As três obras literárias mais publicadas na história da humanidade são, pela ordem, a Bíblia, o conjunto de peças de William Shakespeare e os 80 livros escritos pela inglesa Agatha Christie.

Seus 66 romances e 14 coletâneas de contos de crimes misteriosos, lançados entre 1920 e 1975, ultrapassam 4 bilhões de exemplares vendidos.

No próximo sábado (12), completam-se 43 anos da morte da escritora, e ela continua uma força impressionante. Neste século, apenas J.K. Rowling, criadora de “Harry Potter”, vendeu mais livros no Reino Unido do que Agatha Christie.

Nos últimos dez anos, ela ocupa a oitava posição entre os escritores mais vendidos nos Estados Unidos. A empresa criada por sua família arrecada por ano US$ 3 milhões (cerca de R$ 12 milhões) apenas de direitos autorais de obras impressas.

A escritora gera mais dinheiro ainda com as adaptações de seus livros para TV e cinema. Já são mais de 160 produções. Há dois anos, o diretor e ator inglês Kenneth Branagh começou um projeto de levar um grupo de obras dela de volta ao cinema. Fez “Assassinato no Expresso do Oriente”, que arrecadou US$ 350 milhões nas bilheterias, e agora finaliza “Morte no Nilo”.

É curioso que tamanha relevância seja sistematicamente sabotada por biografias rasteiras. São muitos livros preocupados em perpetuar a fama de personagem desinteressante que a timidez de Agatha Christie ajudou a forjar, quase sempre destacando o episódio exceção de sua vida: as duas semanas em dezembro de 1926 em que ela esteve desaparecida.

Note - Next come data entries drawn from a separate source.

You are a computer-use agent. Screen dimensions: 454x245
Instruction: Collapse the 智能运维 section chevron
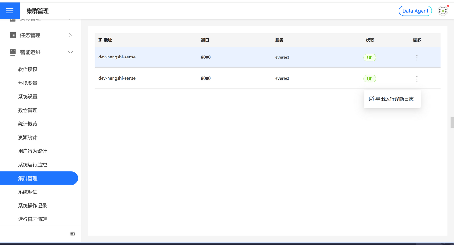(70, 52)
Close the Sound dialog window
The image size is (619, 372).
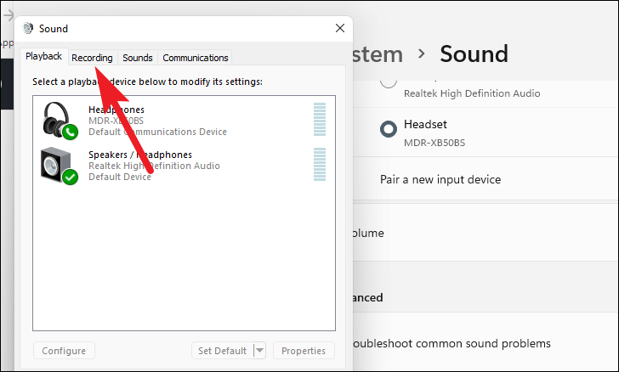(x=340, y=28)
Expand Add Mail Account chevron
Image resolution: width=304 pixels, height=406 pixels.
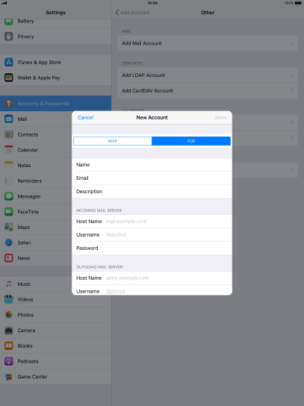(292, 43)

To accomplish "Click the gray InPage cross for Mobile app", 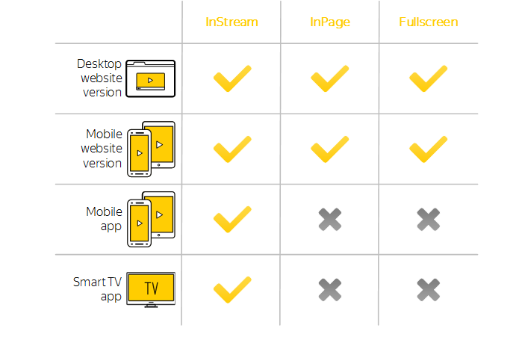I will point(330,220).
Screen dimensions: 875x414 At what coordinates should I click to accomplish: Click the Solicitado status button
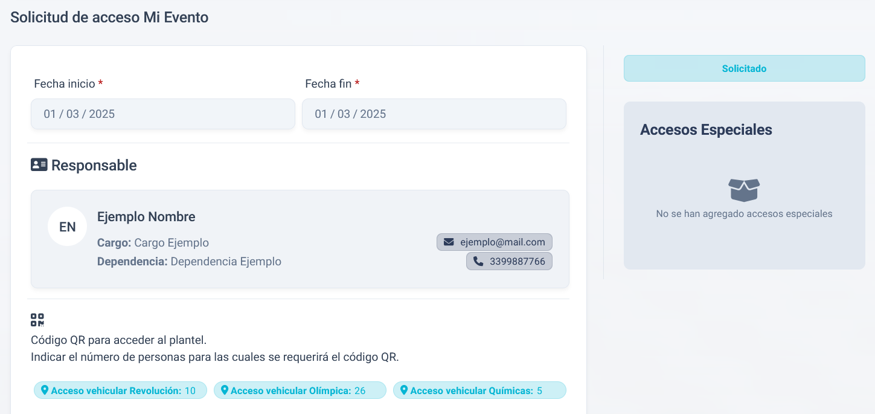coord(744,68)
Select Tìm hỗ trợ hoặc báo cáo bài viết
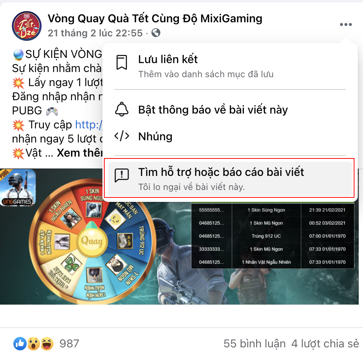This screenshot has height=357, width=363. (x=230, y=179)
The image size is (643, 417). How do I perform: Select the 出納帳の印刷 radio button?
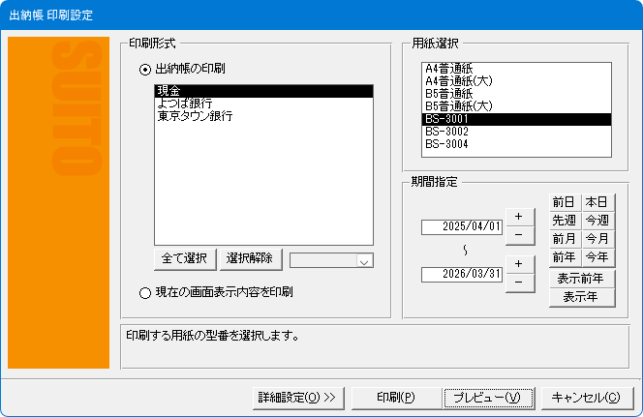146,69
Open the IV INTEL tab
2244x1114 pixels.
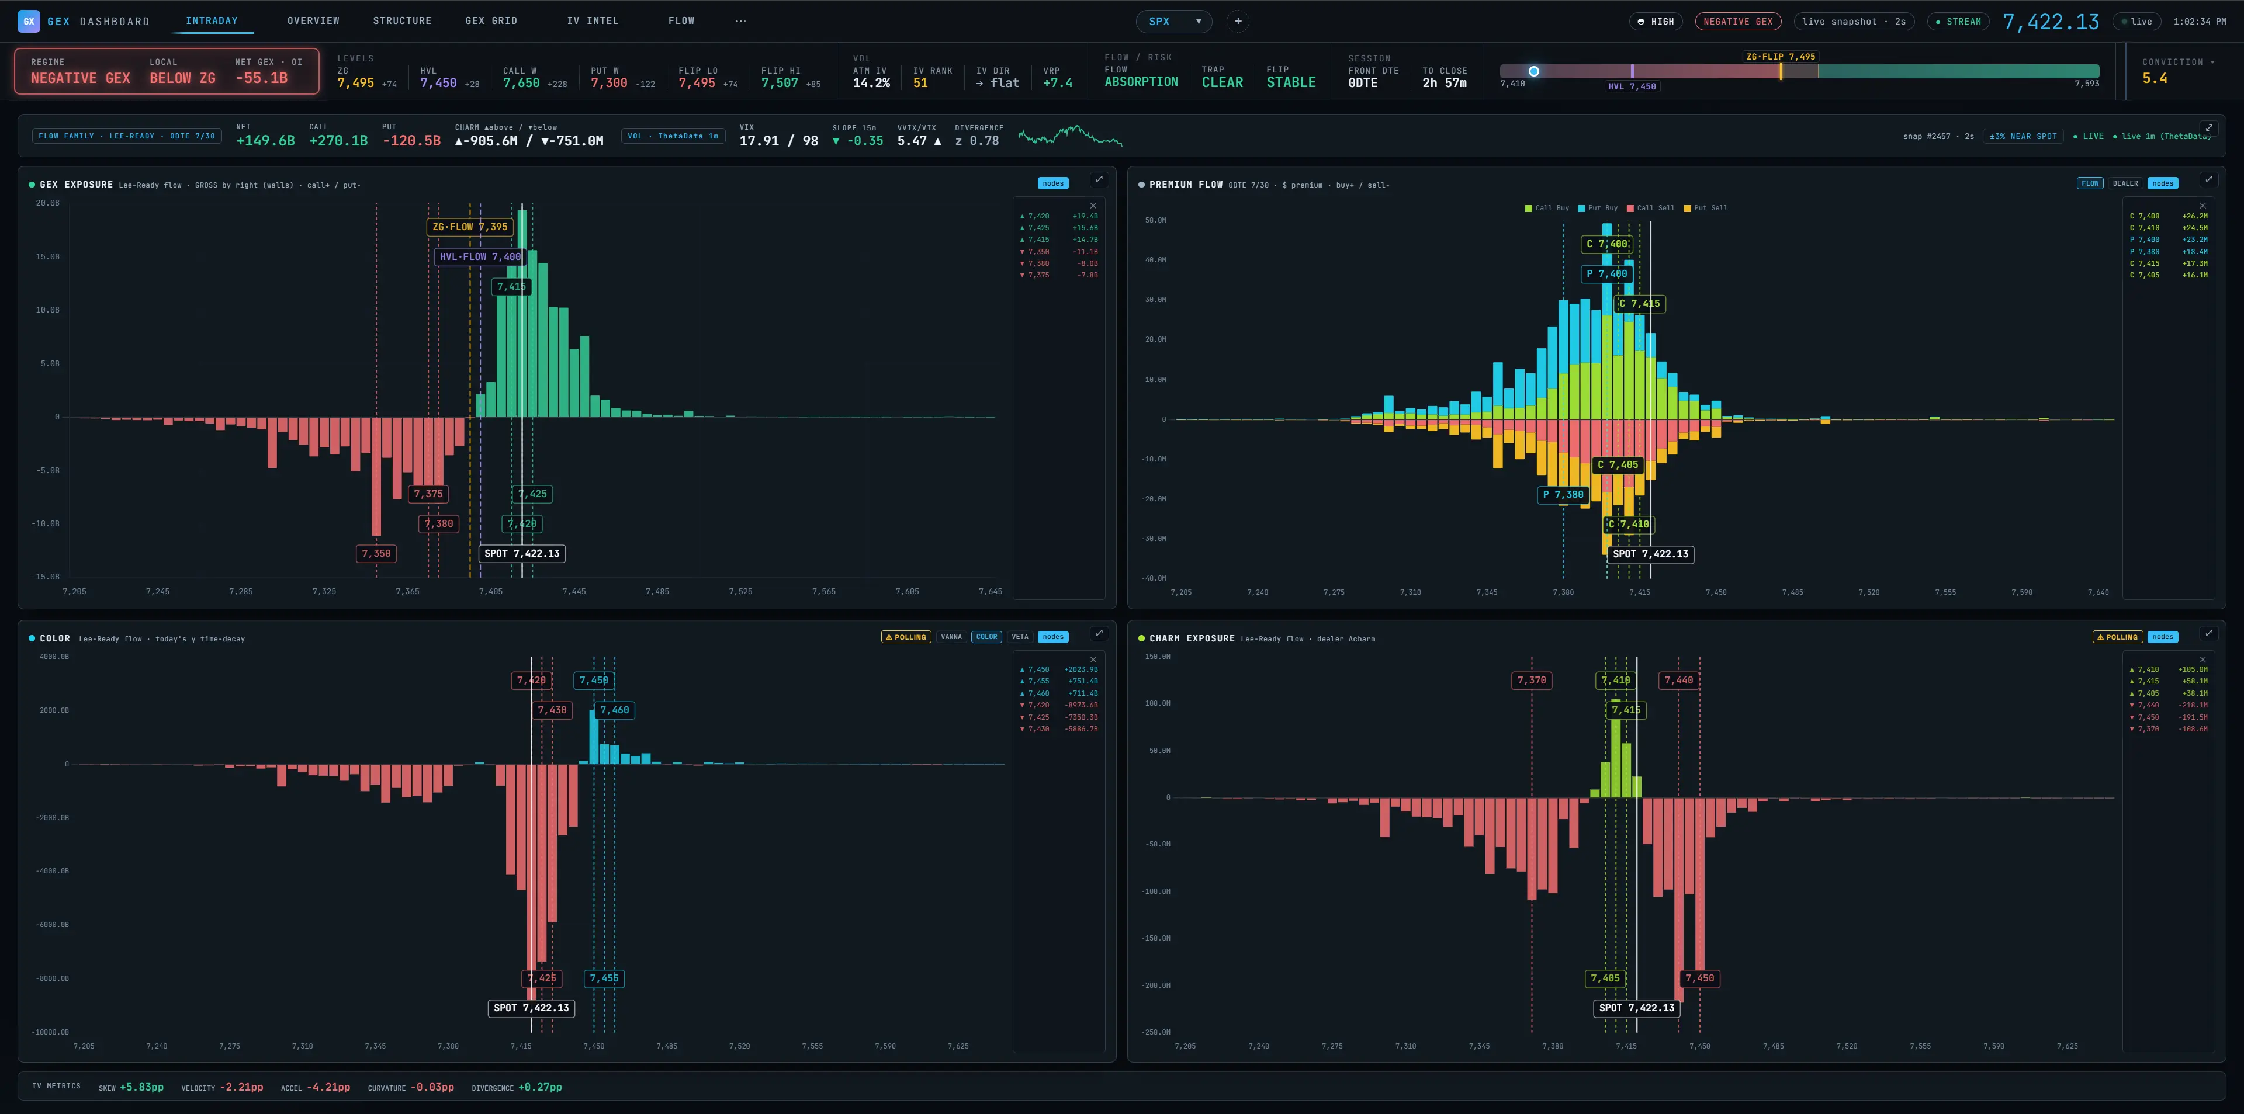592,21
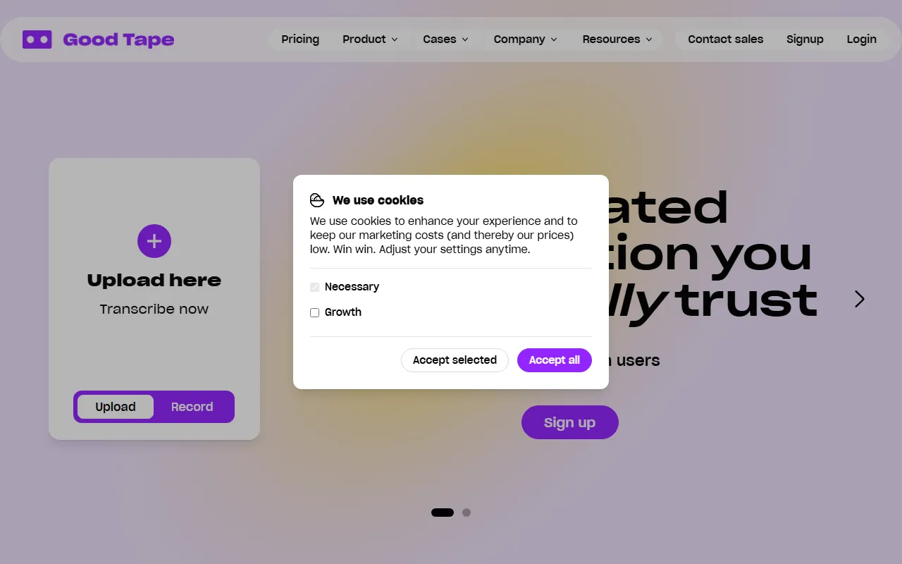Open the Pricing page
The height and width of the screenshot is (564, 902).
[x=300, y=39]
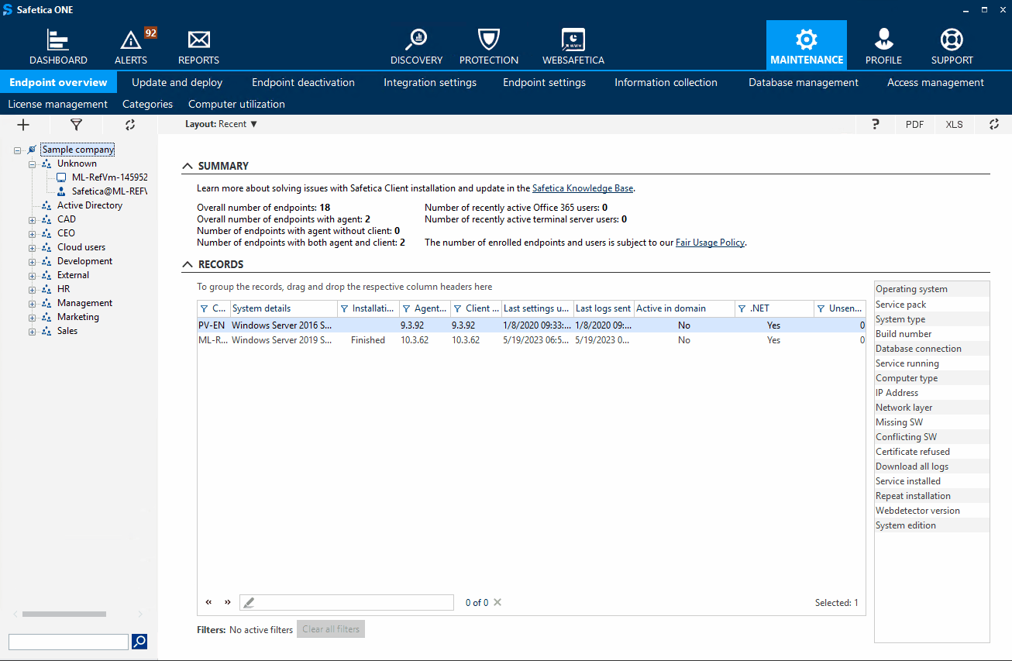This screenshot has width=1012, height=661.
Task: Open the Protection section
Action: pos(488,45)
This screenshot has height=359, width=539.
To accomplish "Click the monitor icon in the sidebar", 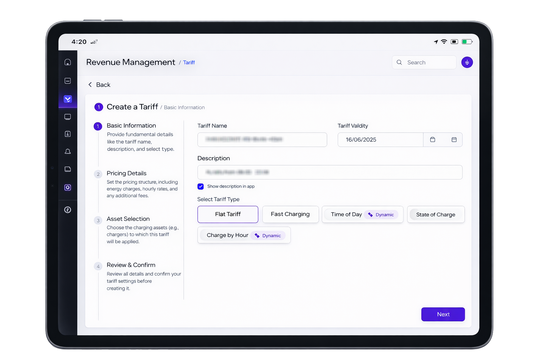I will [x=68, y=117].
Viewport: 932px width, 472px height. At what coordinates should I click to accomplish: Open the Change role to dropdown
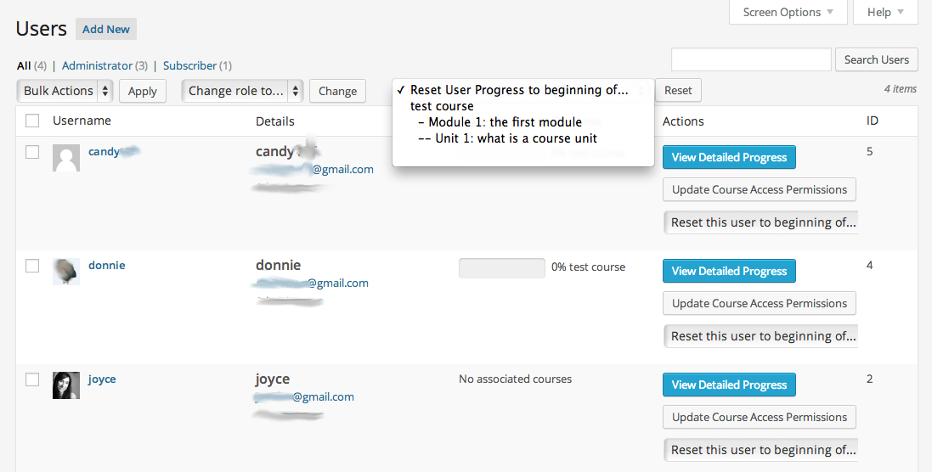242,91
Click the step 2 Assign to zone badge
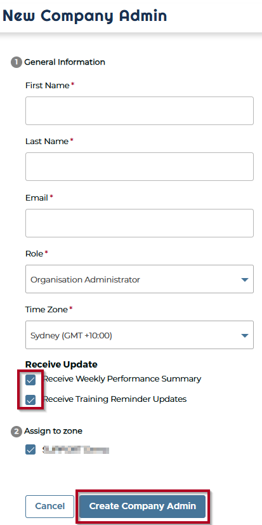262x525 pixels. click(16, 432)
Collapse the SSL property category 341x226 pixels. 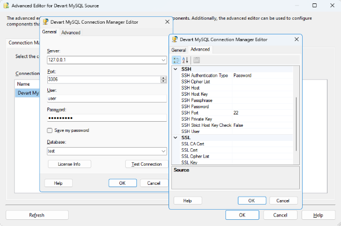tap(175, 138)
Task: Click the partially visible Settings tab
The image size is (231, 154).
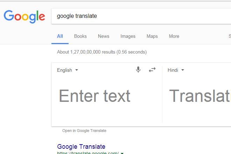Action: click(230, 36)
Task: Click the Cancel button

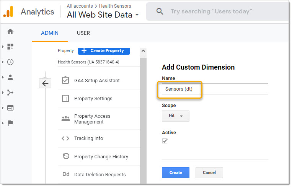Action: (x=209, y=172)
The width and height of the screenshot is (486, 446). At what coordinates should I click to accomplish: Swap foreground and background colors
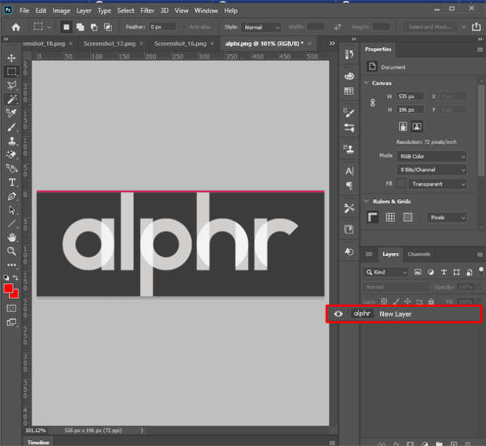tap(15, 279)
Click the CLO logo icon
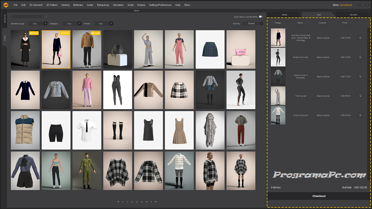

Sai agora a edição brasileira da versão atualizada de “Agatha Christie - Uma Biografia”, da também britânica Janet Morgan. O relato lançado originalmente nos anos 1980 torna desprezível qualquer outro perfil da escritora.

As quase 500 páginas do livro são recheadas de detalhes de sua vida. “Os eventos de seu dia a dia inspiraram ou influenciaram alguns de seus enredos. Não apenas eventos dramáticos, mas até pequenas coisas como a visita a um dentista”, diz Morgan à Folha.

Quando foi procurada em 1981 por Rosalind Hicks, a única filha de Christie, Morgan foi escolhida para escrever a biografia por ser uma historiadora que colaborava para grandes veículos da imprensa britânica. A ideia era, com rigor histórico, tentar apurar o máximo de fatos sobre o episódio do desaparecimento.

Em 1926, ao saber que seu marido, Archibald Christie, tinha uma amante, a escritora deixou sua residência, sem dar notícias. Por quase duas semanas, uma busca sem precedentes foi colocada em ação. Cerca de 15 mil voluntários ajudaram na procura, por toda a Inglaterra.

Christie foi encontrada em um hotel spa em Harrogate, no norte do país. Hospedada com nome falso (usou na ficha o sobrenome da amante do marido), teria perdido a memória por alguns dias.
A escritora nunca falou sobre esse período. Morgan concorda com o diagnóstico de amnésia global transitória.

“Tive a sorte de encontrar pessoas que a viram ou a conheceram na época. Gostaria de impedir mais livros e artigos promovendo teorias bobas sobre o que aconteceu com ela em 1926. Eu sou otimista demais e talvez ingênua: há sempre mercado para uma história inventada divertida, por mais idiota que seja.”

A intenção da filha de Christie era mostrar o ocorrido como um incidente sem importância na vida grandiosa da mãe. Então ofereceu à biógrafa acesso irrestrito a tudo que a escritora havia deixado: cartas, documentos, diários, rascunhos de ficção, fotos.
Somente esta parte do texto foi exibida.